While more and more employers are implementing policies and benefits that are supportive of women, there continue to be substantial economic gender gaps. These economic gender gaps have ramifications throughout all areas of our economy, including the real estate industry.
As a REALTOR of 30 years, it has been fascinating to witness the notable changes for women in homeownership over the last three decades. The 2022 National Association of Realtors Home Buyer and Seller Generational Trends report revealed 19% of buyers were single females, far outpacing single male buyers (9%). This puts single women as the second largest home-buying group, behind only married couples. Since 1981, single women have purchased more homes than single men every year.
This may feel like great strides for women, but the equality gap is still substantial within home ownership. Did you know that mortgage lending practices continue to charge higher interest rates to women buyers? The Urban Institute reports that single women buyers pay higher mortgage rates than single men, even though women have proven less likely to default on their loan. A recent study by mortgage startup Own Up revealed that women pay a higher rate for their mortgage in 49 of 50 states. Is this just blatant gender discrimination? No. It is part of the compounding economic factors that hold women back financially. These factors then culminate when applying for a mortgage.
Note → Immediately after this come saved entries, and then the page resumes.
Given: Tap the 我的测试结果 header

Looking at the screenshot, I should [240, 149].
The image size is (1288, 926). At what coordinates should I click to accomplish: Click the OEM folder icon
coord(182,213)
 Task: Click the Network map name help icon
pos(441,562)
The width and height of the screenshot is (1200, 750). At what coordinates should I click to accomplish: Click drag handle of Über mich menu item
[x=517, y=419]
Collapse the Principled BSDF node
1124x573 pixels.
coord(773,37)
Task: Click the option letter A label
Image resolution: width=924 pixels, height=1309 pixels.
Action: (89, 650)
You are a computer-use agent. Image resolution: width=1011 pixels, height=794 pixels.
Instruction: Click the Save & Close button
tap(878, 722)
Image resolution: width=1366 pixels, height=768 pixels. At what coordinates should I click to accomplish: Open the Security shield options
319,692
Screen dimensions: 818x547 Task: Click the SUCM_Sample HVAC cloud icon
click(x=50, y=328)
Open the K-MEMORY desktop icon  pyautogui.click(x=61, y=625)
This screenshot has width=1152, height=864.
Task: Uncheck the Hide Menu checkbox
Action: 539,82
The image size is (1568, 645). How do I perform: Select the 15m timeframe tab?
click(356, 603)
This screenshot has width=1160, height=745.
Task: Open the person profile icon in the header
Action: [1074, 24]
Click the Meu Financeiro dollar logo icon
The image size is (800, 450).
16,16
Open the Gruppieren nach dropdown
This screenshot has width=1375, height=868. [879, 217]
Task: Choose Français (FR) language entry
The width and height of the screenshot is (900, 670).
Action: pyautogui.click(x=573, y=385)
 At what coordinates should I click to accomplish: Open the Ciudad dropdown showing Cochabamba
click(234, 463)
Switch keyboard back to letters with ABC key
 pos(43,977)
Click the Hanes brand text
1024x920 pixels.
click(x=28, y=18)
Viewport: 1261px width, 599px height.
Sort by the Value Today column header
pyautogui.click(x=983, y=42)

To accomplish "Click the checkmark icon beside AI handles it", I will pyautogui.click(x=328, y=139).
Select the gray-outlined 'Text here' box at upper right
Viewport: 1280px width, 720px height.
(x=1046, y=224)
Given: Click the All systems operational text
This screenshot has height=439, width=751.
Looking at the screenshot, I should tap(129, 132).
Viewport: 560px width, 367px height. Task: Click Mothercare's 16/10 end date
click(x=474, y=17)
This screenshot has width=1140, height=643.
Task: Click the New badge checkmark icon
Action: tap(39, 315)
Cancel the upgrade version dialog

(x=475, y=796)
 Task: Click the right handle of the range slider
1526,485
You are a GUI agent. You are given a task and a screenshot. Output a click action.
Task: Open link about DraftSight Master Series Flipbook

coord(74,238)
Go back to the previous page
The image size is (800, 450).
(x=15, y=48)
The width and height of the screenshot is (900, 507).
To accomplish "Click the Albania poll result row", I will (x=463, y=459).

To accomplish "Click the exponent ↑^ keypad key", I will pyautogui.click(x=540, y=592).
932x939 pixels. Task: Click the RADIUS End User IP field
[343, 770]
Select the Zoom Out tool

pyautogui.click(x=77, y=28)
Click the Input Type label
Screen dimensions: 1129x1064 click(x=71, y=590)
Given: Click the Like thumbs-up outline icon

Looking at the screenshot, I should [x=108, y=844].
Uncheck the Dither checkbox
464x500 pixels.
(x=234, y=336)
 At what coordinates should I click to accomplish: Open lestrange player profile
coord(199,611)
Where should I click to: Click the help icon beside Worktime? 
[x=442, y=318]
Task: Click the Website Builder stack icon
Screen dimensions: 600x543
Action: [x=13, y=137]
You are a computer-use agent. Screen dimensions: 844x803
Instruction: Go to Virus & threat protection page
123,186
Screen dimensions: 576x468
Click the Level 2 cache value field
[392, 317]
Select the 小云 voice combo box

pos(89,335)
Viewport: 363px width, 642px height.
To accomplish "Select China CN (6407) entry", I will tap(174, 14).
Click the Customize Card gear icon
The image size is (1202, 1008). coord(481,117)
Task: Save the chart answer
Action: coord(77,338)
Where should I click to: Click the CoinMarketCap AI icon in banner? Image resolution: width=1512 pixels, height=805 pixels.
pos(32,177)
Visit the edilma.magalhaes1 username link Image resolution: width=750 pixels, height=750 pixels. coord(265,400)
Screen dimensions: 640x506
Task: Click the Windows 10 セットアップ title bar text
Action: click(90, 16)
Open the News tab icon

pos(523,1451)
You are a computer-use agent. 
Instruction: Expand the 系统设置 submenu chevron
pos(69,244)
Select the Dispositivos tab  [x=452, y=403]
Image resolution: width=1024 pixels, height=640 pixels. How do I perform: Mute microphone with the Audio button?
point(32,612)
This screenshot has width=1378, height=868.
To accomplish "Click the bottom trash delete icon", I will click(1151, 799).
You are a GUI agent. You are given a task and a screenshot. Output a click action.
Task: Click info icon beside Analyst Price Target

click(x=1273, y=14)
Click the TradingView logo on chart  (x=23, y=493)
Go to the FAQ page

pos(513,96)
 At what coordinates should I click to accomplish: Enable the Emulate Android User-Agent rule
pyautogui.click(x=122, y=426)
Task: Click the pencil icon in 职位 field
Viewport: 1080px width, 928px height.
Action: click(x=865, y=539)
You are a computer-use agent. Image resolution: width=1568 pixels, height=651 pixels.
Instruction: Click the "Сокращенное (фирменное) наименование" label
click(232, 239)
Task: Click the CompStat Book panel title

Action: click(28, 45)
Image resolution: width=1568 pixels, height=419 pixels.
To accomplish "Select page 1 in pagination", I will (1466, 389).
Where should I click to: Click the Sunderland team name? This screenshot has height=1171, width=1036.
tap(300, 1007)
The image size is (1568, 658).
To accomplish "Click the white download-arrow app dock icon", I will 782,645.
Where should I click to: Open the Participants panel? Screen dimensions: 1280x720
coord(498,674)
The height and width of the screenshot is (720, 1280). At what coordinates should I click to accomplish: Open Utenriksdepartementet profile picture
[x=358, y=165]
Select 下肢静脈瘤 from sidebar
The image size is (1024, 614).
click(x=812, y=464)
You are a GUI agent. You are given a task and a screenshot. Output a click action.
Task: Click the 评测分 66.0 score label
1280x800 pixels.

The 2022 Allen County Women in the Workplace report shows women are underrepresented in full-time employment and overrepresented in part-time employment. Women make up 50.7% of the Fort Wayne population, but they account for 46.8% of full-time employees and 75.8% of part-time employees. Women are also underrepresented in leadership roles and top salaries in Allen County. Women in Allen County also make up 77.8% of the bottom 10% of salaries. This results in compounding economic challenges for so many women, such as low pay and reduced or no benefits, particularly for part-time workers. All of this may negatively impact a woman’s loan qualifications and may result in her paying a higher mortgage rate.
As professional women, we must be leading advocates for gender economic equity in our workplaces and community. As Melinda Gates said in her book, “The Moment of Lift: How Empowering Women Changes the World,” “If you want to lift up humanity, empower women. It is the most comprehensive, pervasive, high leverage investment you can make in human beings.”